RECORDS SHOWN:
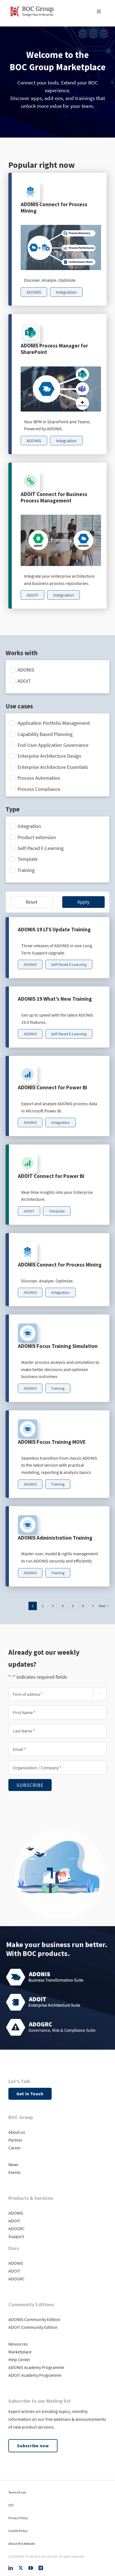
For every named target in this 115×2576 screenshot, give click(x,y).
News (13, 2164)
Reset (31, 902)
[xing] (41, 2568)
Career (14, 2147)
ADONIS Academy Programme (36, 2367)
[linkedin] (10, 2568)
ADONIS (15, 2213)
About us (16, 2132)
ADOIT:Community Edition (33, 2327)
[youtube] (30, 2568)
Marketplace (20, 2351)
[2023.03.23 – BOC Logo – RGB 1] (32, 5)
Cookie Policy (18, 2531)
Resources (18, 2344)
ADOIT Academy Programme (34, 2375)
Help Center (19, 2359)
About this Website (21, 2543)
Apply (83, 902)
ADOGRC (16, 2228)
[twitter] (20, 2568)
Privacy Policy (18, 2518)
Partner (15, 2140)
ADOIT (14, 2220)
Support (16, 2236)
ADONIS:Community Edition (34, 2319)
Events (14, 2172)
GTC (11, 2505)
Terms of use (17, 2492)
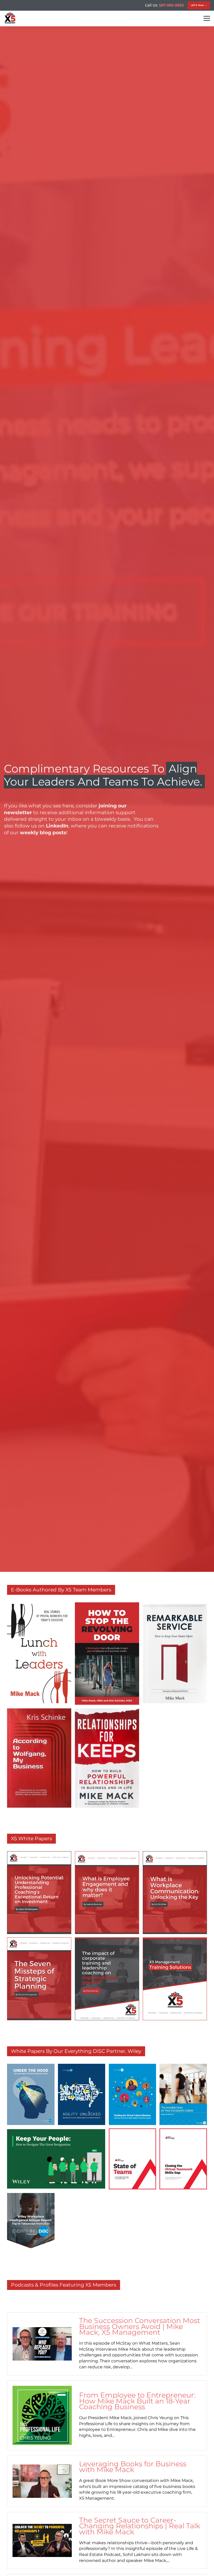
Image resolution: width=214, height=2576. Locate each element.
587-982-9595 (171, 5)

--

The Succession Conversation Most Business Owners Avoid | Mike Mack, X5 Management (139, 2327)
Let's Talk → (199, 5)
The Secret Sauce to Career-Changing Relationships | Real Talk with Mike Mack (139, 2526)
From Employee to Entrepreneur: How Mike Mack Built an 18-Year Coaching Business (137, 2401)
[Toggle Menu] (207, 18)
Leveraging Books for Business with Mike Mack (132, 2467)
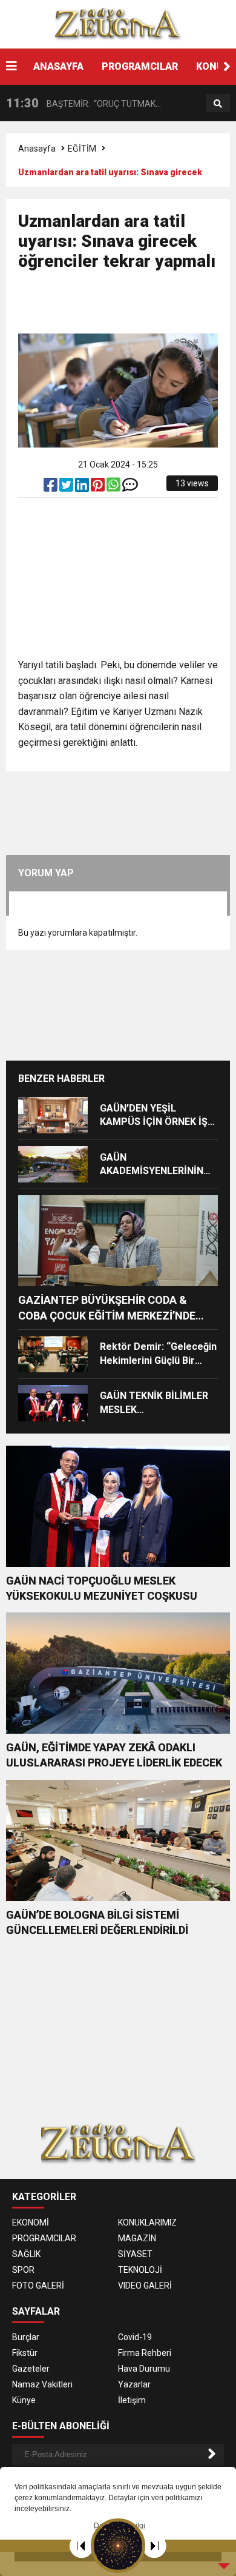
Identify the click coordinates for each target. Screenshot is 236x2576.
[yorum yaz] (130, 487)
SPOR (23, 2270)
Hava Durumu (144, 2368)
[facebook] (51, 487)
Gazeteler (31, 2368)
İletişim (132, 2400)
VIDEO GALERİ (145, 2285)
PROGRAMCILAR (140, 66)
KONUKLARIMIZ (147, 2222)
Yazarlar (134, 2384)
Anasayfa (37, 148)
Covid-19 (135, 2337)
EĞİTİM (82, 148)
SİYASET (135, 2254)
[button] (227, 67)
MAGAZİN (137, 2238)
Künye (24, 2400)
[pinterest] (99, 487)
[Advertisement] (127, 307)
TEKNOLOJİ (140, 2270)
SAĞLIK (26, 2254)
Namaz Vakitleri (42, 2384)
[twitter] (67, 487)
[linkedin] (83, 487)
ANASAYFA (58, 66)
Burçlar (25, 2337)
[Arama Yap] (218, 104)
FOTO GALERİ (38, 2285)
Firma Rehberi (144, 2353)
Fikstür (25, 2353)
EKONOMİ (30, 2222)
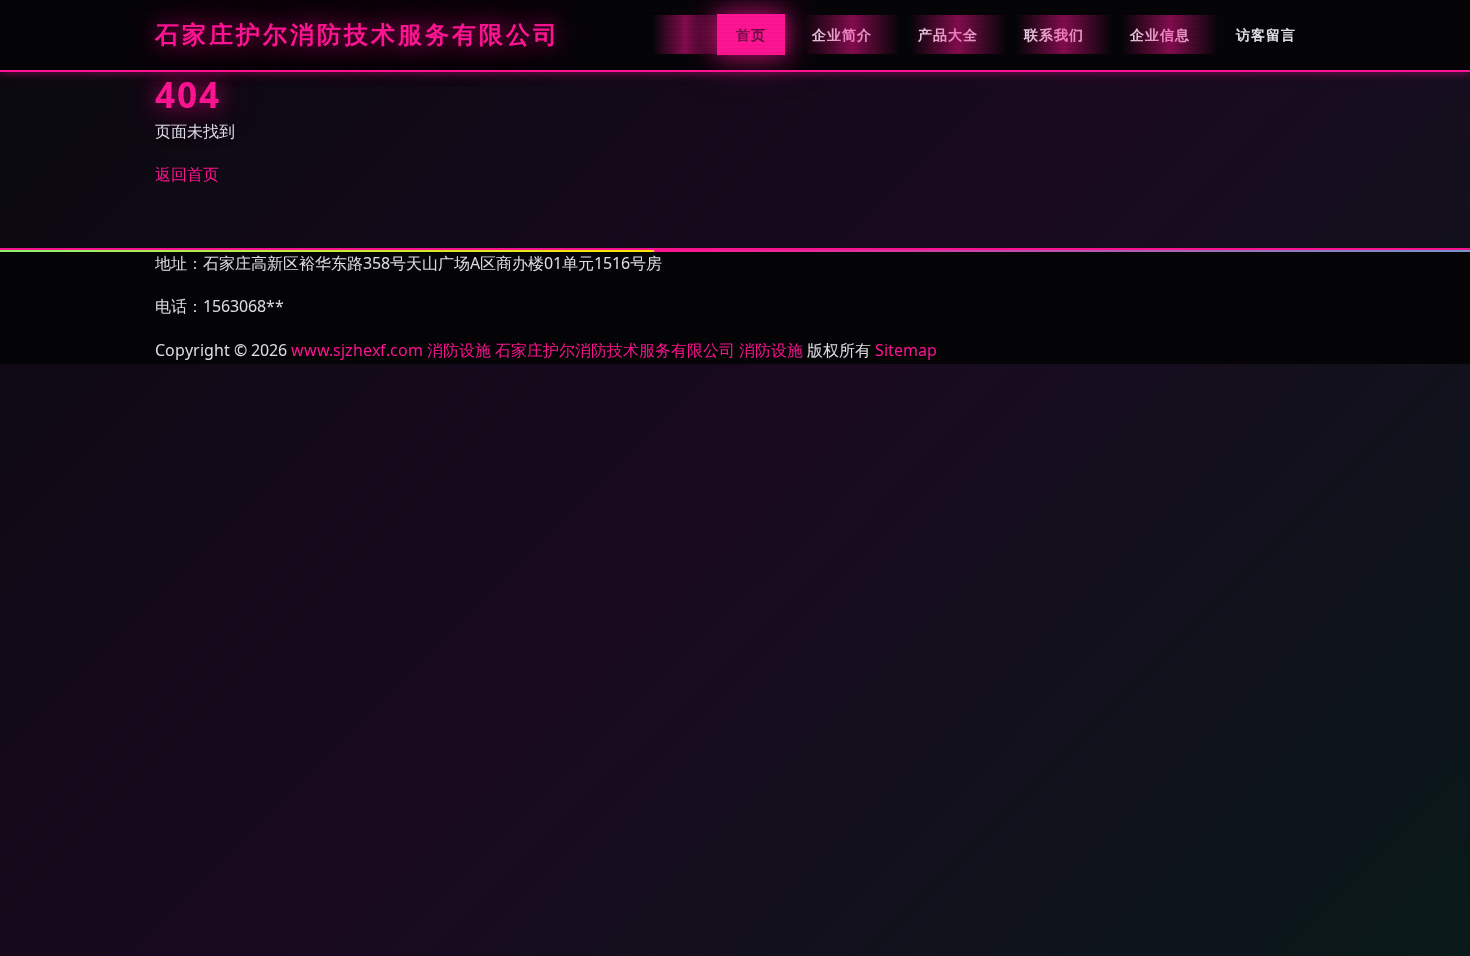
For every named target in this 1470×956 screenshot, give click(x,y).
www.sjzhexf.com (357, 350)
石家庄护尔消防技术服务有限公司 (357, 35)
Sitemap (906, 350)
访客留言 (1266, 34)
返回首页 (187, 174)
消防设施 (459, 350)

==

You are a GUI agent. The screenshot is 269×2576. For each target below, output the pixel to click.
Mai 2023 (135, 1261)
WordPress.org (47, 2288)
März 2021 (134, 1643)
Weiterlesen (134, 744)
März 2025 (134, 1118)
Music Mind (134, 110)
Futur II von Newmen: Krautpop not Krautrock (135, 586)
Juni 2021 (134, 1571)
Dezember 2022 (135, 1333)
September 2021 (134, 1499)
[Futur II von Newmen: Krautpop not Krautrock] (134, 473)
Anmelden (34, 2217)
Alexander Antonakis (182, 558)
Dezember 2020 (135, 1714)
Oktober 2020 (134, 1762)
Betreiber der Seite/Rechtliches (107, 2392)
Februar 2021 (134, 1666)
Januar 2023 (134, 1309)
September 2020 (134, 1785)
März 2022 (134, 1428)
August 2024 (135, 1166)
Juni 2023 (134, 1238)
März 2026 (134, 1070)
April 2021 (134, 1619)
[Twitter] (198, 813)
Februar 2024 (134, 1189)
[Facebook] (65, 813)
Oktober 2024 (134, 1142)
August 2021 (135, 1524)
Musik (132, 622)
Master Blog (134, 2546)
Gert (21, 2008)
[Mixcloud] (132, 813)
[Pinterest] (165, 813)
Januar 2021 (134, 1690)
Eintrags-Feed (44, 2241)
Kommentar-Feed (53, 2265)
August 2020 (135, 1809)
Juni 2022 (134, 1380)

BRIEF: The stretch to restate runs from the line above containing "For every named target in this 115×2576" through the line containing "587-982-9595 (171, 5)". Copy it word for word, ends included, without pictures.

SOLVED EXERCISE:
For every named target in this 115×2576 screenshot, give click(x,y).
News (13, 2164)
Reset (31, 902)
[xing] (41, 2568)
Career (14, 2147)
ADONIS Academy Programme (36, 2367)
[linkedin] (10, 2568)
ADONIS (15, 2213)
About us (16, 2132)
ADOIT:Community Edition (33, 2327)
[youtube] (30, 2568)
Marketplace (20, 2351)
[2023.03.23 – BOC Logo – RGB 1] (32, 5)
Cookie Policy (18, 2531)
Resources (18, 2344)
ADOIT Academy Programme (34, 2375)
Help Center (19, 2359)
About this Website (21, 2543)
Apply (83, 902)
ADOGRC (16, 2228)
[twitter] (20, 2568)
Privacy Policy (18, 2518)
Partner (15, 2140)
ADOIT (14, 2220)
Support (16, 2236)
ADONIS:Community Edition (34, 2319)
Events (14, 2172)
GTC (11, 2505)
Terms of use (17, 2492)
Image resolution: width=214, height=2576. Locate each element.
587-982-9595 (171, 5)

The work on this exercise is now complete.